Welcome to the first edition of Fungi Friday here on Forest Floor Narrative! Every Friday I will post a new fungus that I’ve encountered while scouring the forest floor. Many of the featured fungi are species that exist in temperate deciduous ecosystems, because I live in Western New York and encounter them the most. There will also be fungi that I’ve encountered in tropical regions and mountain ranges during times of vacation and research.

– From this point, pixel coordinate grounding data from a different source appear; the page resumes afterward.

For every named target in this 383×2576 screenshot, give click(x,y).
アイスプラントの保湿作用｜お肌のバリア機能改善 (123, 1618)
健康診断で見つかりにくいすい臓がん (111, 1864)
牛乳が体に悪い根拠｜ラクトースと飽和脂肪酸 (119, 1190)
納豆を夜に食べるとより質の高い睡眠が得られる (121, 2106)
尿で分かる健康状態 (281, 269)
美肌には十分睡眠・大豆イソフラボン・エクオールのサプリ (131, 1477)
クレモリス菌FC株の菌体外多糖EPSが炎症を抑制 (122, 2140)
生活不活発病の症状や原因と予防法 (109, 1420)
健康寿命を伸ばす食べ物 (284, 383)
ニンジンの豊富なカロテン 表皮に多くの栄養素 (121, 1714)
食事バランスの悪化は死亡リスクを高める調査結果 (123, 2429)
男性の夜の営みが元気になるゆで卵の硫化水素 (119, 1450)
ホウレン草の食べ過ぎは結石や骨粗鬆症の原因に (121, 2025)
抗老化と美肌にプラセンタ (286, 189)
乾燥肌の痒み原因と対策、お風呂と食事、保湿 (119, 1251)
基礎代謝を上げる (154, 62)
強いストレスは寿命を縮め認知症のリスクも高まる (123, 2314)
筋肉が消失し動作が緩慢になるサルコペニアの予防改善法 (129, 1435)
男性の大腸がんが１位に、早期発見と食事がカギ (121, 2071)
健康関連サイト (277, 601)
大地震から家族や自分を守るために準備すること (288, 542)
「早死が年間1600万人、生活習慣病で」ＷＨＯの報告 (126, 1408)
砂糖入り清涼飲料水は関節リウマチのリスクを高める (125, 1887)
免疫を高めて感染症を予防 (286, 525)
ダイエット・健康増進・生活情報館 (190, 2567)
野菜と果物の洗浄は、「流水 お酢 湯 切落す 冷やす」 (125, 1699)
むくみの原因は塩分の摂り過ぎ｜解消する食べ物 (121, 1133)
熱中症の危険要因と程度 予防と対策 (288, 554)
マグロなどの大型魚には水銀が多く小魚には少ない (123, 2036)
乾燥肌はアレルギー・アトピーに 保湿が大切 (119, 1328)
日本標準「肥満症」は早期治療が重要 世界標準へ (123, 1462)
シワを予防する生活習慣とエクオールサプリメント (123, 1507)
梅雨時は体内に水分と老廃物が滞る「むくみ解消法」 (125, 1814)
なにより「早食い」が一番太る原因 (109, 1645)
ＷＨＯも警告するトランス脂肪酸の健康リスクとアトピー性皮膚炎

Anthracophyllum lateritium is a smaller wood decomposing species in the family Marasmiacae. I found this small fruiting body doing research in the Southern Appalachian Mountains. The genus Anthracophyllum contains ten species that are mostly found in tropical ecosystems. Parts of Southern Appalachia really do have that humid tropical vibe so it’s no surprise to find a saprotrophic species like this.
I chose this specimen as the first featured fungi because it’s an unassumingly boring brown mushroom when viewed from the top. However, once turned over, piercing red colored gills fill the eyes. This fungus is a metaphor for what I’m trying to accomplish here. At just a glance, the forest floor may seem like a slow moving, mundane place. Once it’s closely examined, its fine details are revealed and the forest floor becomes a place of wonder and delight. The forest floor is a sacred place worth preserving. The more people that revel in its uniqueness, the more protected these ecological gold mines will be.